Dataset records:
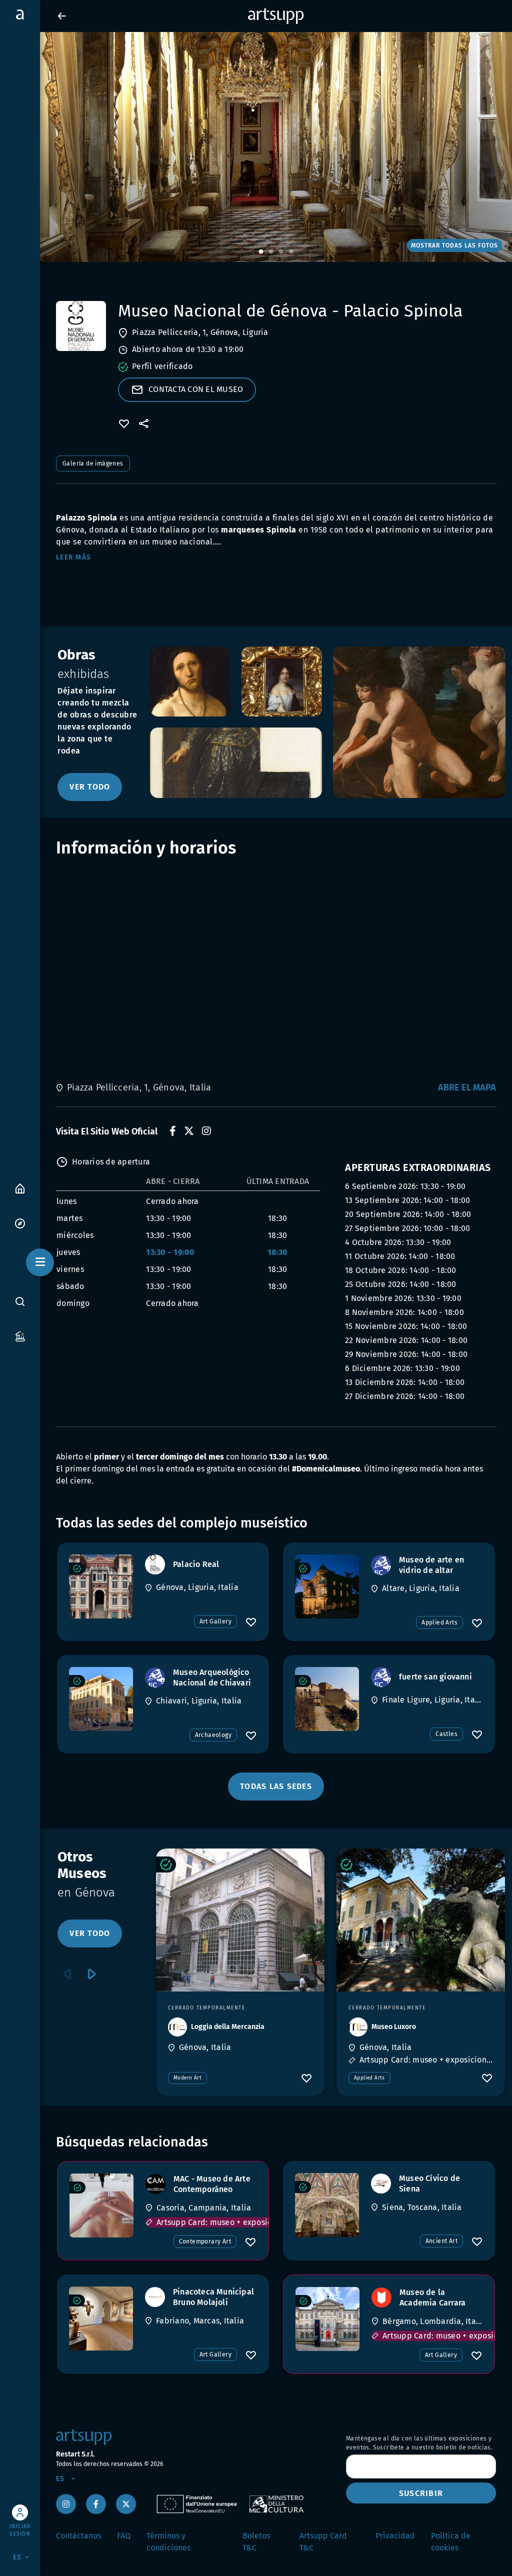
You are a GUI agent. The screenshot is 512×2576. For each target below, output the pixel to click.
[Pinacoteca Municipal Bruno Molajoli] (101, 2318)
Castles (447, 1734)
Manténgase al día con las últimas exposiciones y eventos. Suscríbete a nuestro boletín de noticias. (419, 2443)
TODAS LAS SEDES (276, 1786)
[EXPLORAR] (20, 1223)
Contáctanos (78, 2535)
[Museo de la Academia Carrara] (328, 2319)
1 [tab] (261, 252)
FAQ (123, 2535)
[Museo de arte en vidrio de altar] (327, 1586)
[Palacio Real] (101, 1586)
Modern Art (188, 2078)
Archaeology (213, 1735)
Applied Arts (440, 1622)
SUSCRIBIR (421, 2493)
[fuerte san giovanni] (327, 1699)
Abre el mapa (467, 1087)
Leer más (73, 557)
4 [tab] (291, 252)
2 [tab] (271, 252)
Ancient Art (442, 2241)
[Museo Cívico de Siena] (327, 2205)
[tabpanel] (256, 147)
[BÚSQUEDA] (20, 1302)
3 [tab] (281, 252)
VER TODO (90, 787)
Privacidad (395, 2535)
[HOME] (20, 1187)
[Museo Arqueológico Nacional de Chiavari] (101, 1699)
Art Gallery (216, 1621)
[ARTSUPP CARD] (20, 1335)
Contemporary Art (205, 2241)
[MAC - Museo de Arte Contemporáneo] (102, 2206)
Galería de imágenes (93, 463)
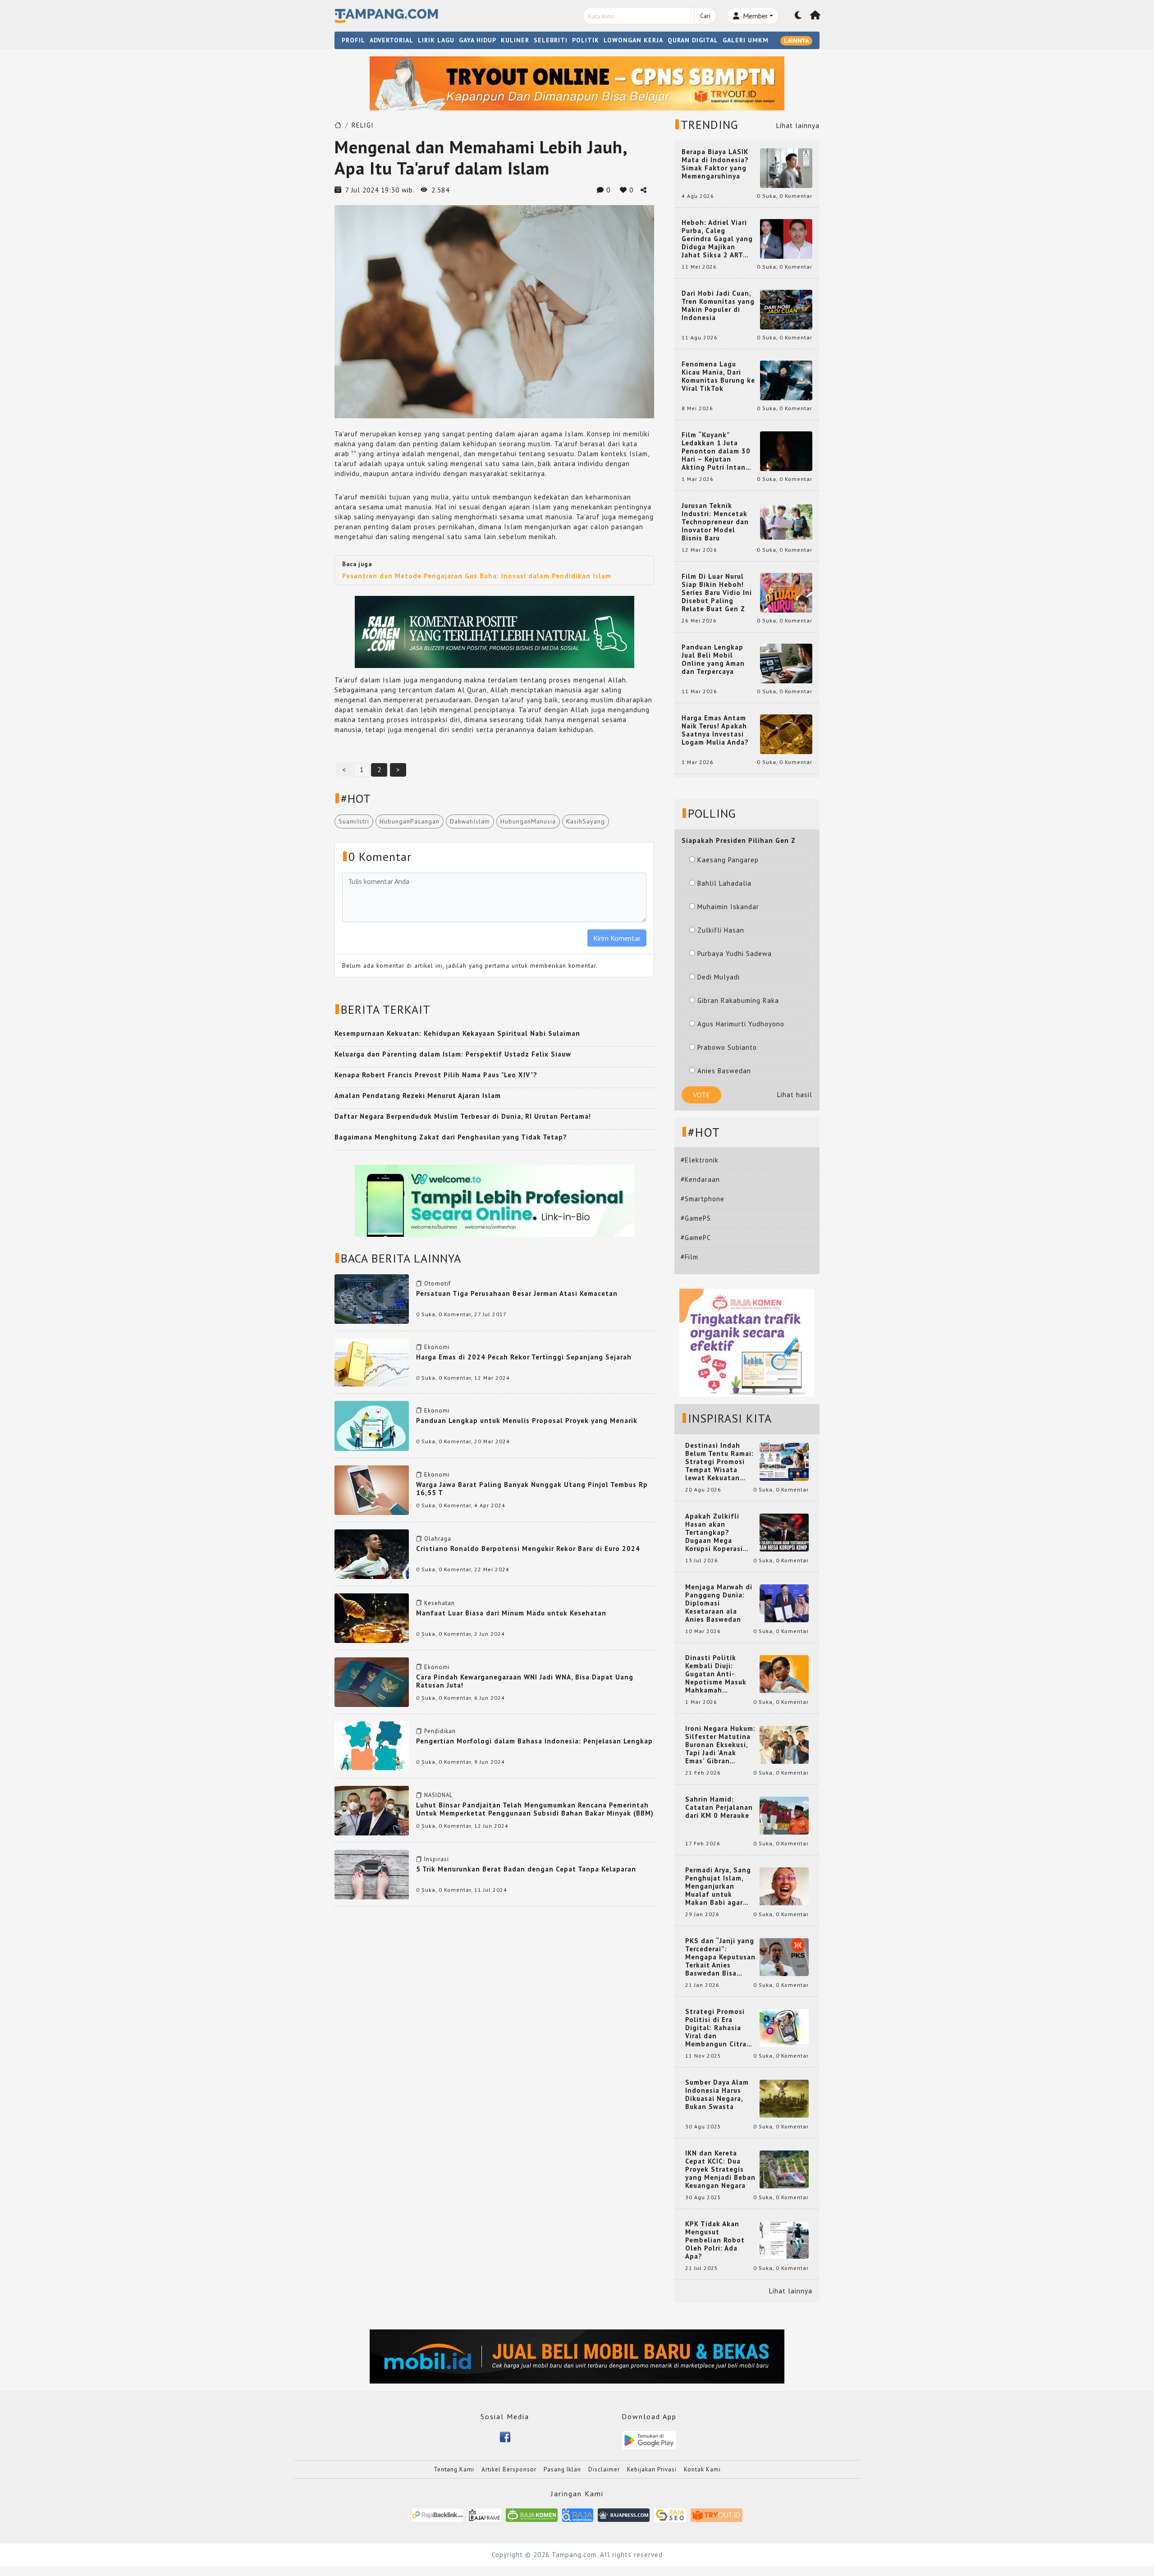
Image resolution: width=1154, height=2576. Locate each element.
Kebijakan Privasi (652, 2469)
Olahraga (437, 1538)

Aim of the exercise: Hand back exactly the lines from the one with "[ARTSUPP CARD] (20, 1335)" through the last line of the data above, both ends included, with every picture left out.

Reply to the exercise:
[ARTSUPP CARD] (20, 1335)
Contemporary Art (205, 2241)
[MAC - Museo de Arte Contemporáneo] (102, 2206)
Galería de imágenes (93, 463)
Image resolution: width=1154, height=2576. Locate each element.
Kebijakan Privasi (652, 2469)
Olahraga (437, 1538)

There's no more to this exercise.